Moshi Chat is a new native speech AI model from French startup Kyutai, promising a similar experience to GPT-4o where it understands your tone of voice and can be interrupted.
Unlike GPT-4o, Moshi is a smaller model and can be installed locally and run offline. This could be perfect for the future of smart home appliances — if they can improve the responsiveness.
I had several conversations with Moshi. Each lasts up to five minutes in the current online demo and in every case it ended with it repeating the same word over and over, losing cohesion.
In one of the conversations it started to argue with me, flat out refusing to tell me a story, demanding instead to state a fact and wouldn’t let up until I said “tell me a fact.”

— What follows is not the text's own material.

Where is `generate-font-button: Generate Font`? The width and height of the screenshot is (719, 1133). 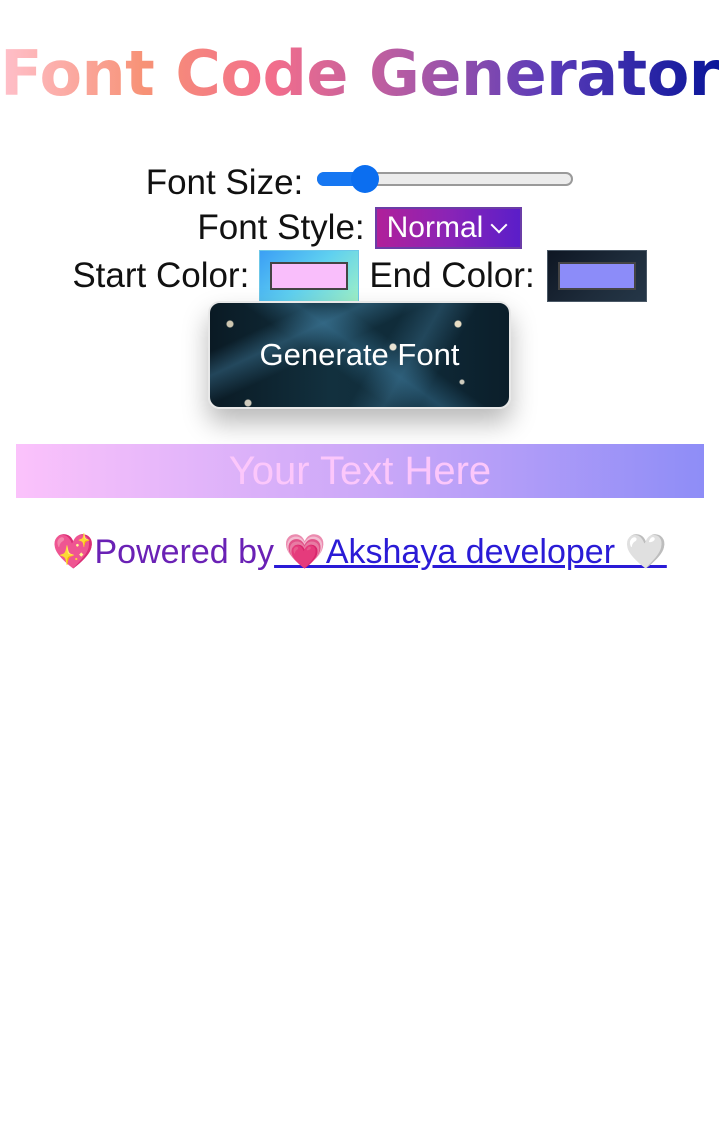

This is all likely an issue of context window size and compute resources that can be easily solved over time. While OpenAI doesn’t need to worry about the competition from Moshi yet, it does show that as with Sora, where Luma Labs, Runway and others are pressing against its quality — others are catching up.
What is Moshi Chat?
Moshi Chat is the brainchild of the Kyutai research lab and was built from scratch six months ago by a team of eight researchers. The goal is to make it open and build on the new model over time, but this is the first openly accessible native generative voice AI.
“This new type of technology makes it possible for the first time to communicate in a smooth, natural and expressive way with an AI,” the company said in a statement.
Its core functionality is similar to OpenAI’s GPT-4o but from a much smaller model. It is also available to use today, whereas GPT-4o advanced voice won’t be widely available until Fall.
The team suggests Moshi could be used in roleplay scenarios or even as a coach to spur you on while you train. The plan is to work with the community and make it open so others can build on top of and further fine-tune the AI.
It is a 7B parameter multimodal model called Helium trained on text and audio codecs, but Moshi is speech in speech out natively. It can run on an Nvidia GPU, Apple's Metal or a CPU.
What happens next with Moshi?
Kyutai hopes that the community support will be used to enhance Moshi's knowledge base and factuality. These have been limited because it is a lightweight base model, but it is hoped that expanding these aspects in combination with native speech will create a powerful assistant.
The next stage is to further refine the model and scale it up to allow for more complex and longer form conversations with Moshi.
In using it and from watching the demos I’ve found it incredibly fast and responsive for the first minute or so, but the longer the conversation goes on the more incoherent it becomes. Its lack of knowledge is also obvious and if you cal it out for making a mistake it gets flustered and goes into a loop of "I’m sorry, I’m sorry, I’m sorry."
This isn’t a direct competitor for OpenAI’s GPT-4o advanced voice yet, even though advanced voice isn’t currently available. But, offering an open, locally running model that has the potential to work in much the same way is a significant step forward for open source AI development.